Task description: All records that follow are to be output exactly.

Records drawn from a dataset
━━━━━━━━━━
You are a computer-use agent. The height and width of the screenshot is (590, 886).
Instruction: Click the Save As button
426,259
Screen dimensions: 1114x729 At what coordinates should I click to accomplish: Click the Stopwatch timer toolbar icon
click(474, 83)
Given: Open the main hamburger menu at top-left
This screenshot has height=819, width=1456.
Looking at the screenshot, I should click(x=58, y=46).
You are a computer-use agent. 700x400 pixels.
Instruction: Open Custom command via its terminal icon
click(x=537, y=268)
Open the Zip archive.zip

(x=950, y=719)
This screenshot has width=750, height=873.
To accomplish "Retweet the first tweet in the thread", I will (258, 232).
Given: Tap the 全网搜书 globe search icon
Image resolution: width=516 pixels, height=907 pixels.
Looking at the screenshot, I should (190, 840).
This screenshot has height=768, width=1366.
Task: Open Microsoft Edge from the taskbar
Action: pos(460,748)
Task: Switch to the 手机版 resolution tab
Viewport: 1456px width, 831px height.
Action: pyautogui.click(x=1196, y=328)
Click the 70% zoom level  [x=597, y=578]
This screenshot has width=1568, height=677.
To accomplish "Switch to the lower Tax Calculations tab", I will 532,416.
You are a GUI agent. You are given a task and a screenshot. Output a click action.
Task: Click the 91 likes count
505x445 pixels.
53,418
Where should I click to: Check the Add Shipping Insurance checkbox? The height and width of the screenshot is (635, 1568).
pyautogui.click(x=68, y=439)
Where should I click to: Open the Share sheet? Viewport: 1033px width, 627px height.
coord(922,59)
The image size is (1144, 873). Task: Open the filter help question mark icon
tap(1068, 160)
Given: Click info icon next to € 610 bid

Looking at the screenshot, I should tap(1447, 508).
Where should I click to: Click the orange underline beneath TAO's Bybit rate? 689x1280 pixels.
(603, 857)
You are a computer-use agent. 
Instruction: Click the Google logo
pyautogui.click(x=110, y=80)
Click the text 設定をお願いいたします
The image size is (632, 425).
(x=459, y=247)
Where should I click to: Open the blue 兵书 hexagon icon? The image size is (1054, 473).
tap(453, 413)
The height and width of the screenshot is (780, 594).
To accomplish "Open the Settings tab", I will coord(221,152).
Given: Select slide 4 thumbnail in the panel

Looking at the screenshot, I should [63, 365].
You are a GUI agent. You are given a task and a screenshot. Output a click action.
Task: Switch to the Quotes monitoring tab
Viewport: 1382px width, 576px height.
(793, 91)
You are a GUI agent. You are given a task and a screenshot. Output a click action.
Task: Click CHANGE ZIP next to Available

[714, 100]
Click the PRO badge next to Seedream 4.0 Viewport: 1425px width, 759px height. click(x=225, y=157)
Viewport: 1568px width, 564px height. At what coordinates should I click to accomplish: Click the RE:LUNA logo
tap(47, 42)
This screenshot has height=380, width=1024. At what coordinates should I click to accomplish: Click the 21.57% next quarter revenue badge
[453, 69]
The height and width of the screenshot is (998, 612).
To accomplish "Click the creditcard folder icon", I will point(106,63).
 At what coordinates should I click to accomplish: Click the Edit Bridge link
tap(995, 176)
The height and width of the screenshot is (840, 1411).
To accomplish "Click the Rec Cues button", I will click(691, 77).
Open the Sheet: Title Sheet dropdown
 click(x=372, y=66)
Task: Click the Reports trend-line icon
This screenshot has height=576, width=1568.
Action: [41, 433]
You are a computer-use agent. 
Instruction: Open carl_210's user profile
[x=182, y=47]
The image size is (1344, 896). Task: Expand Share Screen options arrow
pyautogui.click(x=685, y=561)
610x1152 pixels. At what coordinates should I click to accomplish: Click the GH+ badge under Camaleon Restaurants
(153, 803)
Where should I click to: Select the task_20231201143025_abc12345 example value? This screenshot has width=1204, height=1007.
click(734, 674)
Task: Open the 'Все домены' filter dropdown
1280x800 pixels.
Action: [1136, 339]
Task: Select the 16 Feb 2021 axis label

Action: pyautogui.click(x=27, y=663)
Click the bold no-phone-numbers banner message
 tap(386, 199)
━━━━━━━━━━
Solution below:
You are a computer-use agent. The height and width of the screenshot is (590, 886).
Instruction: Click the Save As button
426,259
Screen dimensions: 1114x729 At what coordinates should I click to accomplish: Click the Stopwatch timer toolbar icon
click(474, 83)
Given: Open the main hamburger menu at top-left
This screenshot has height=819, width=1456.
Looking at the screenshot, I should click(x=58, y=46).
You are a computer-use agent. 700x400 pixels.
Instruction: Open Custom command via its terminal icon
click(x=537, y=268)
Open the Zip archive.zip

(x=950, y=719)
This screenshot has width=750, height=873.
To accomplish "Retweet the first tweet in the thread", I will (258, 232).
Given: Tap the 全网搜书 globe search icon
Image resolution: width=516 pixels, height=907 pixels.
Looking at the screenshot, I should (190, 840).
This screenshot has height=768, width=1366.
Task: Open Microsoft Edge from the taskbar
Action: pos(460,748)
Task: Switch to the 手机版 resolution tab
Viewport: 1456px width, 831px height.
Action: pyautogui.click(x=1196, y=328)
Click the 70% zoom level  [x=597, y=578]
This screenshot has width=1568, height=677.
To accomplish "Switch to the lower Tax Calculations tab", I will 532,416.
You are a GUI agent. You are given a task and a screenshot. Output a click action.
Task: Click the 91 likes count
505x445 pixels.
53,418
Where should I click to: Check the Add Shipping Insurance checkbox? The height and width of the screenshot is (635, 1568).
pyautogui.click(x=68, y=439)
Where should I click to: Open the Share sheet? Viewport: 1033px width, 627px height.
coord(922,59)
The image size is (1144, 873). Task: Open the filter help question mark icon
tap(1068, 160)
Given: Click info icon next to € 610 bid

Looking at the screenshot, I should tap(1447, 508).
Where should I click to: Click the orange underline beneath TAO's Bybit rate? 689x1280 pixels.
(603, 857)
You are a computer-use agent. 
Instruction: Click the Google logo
pyautogui.click(x=110, y=80)
Click the text 設定をお願いいたします
The image size is (632, 425).
(x=459, y=247)
Where should I click to: Open the blue 兵书 hexagon icon? The image size is (1054, 473).
tap(453, 413)
The height and width of the screenshot is (780, 594).
To accomplish "Open the Settings tab", I will coord(221,152).
Given: Select slide 4 thumbnail in the panel

Looking at the screenshot, I should [63, 365].
You are a GUI agent. You are given a task and a screenshot. Output a click action.
Task: Switch to the Quotes monitoring tab
Viewport: 1382px width, 576px height.
(793, 91)
You are a GUI agent. You are given a task and a screenshot. Output a click action.
Task: Click CHANGE ZIP next to Available

[714, 100]
Click the PRO badge next to Seedream 4.0 Viewport: 1425px width, 759px height. click(x=225, y=157)
Viewport: 1568px width, 564px height. At what coordinates should I click to accomplish: Click the RE:LUNA logo
tap(47, 42)
This screenshot has height=380, width=1024. At what coordinates should I click to accomplish: Click the 21.57% next quarter revenue badge
[453, 69]
The height and width of the screenshot is (998, 612).
To accomplish "Click the creditcard folder icon", I will point(106,63).
 At what coordinates should I click to accomplish: Click the Edit Bridge link
tap(995, 176)
The height and width of the screenshot is (840, 1411).
To accomplish "Click the Rec Cues button", I will click(691, 77).
Open the Sheet: Title Sheet dropdown
 click(x=372, y=66)
Task: Click the Reports trend-line icon
This screenshot has height=576, width=1568.
Action: [41, 433]
You are a computer-use agent. 
Instruction: Open carl_210's user profile
[x=182, y=47]
The image size is (1344, 896). Task: Expand Share Screen options arrow
pyautogui.click(x=685, y=561)
610x1152 pixels. At what coordinates should I click to accomplish: Click the GH+ badge under Camaleon Restaurants
(153, 803)
Where should I click to: Select the task_20231201143025_abc12345 example value? This screenshot has width=1204, height=1007.
click(734, 674)
Task: Open the 'Все домены' filter dropdown
1280x800 pixels.
Action: [1136, 339]
Task: Select the 16 Feb 2021 axis label

Action: pyautogui.click(x=27, y=663)
Click the bold no-phone-numbers banner message
 tap(386, 199)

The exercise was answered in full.